获得稳定转染细胞后,将空白对照组、阴性对照组和RNA干扰组大鼠BMSCs在模拟糖尿病状态的高糖成骨培养基中培养,进行成骨诱导,培养液为:含12 mmol·L-1葡萄糖的αMEM培养基,加入10%胎牛血清、10 nmol·L-1地塞米松、0.1 mmol·L-1抗坏血酸、1 mol·L-1β-甘油磷酸钠。正常对照组、正常阴性组和正常干扰组BMSCs在普通成骨培养基中培养,进行成骨诱导,培养液为:标准αMEM培养基,加入10%胎牛血清、10 nmol·L-1地塞米松、0.1 mmol·L-1抗坏血酸、1 mol·L-1β-甘油磷酸钠。

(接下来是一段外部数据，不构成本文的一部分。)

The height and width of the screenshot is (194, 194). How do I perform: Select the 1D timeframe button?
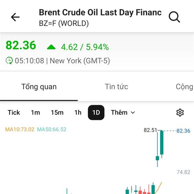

于成骨诱导28 d用免疫印迹实验检测各组BMSCs中Lnk及其下游SCF-cKit通路主要蛋白SCF、cKit以及成骨相关蛋白ALP、OCN、ColⅠa1的表达。收集细胞抽提蛋白,如1.4部分所述用BCA法定量后,进行SDS-PAGE凝胶电泳,Lnk、SCF、GAPDH小鼠抗大鼠单克隆抗体(1︰500),cKit兔抗大鼠多克隆抗体(1︰600),ALP、OCN、ColⅠa1小鼠抗大鼠单克隆抗体(1︰600)作为一抗孵育2 h,二抗(1︰3 000)孵育2 h,ECL显影,分析目的蛋白与内参GAPDH条带的相对灰度值。每组细胞蛋白免疫印迹实验重复6次。
采用SPSS 18.0软件进行统计学分析,数据以均数±标准差表示,采用成组设计方差分析进行各组间的比较,两两比较采用t检验,P<0.05为差异有统计学意义。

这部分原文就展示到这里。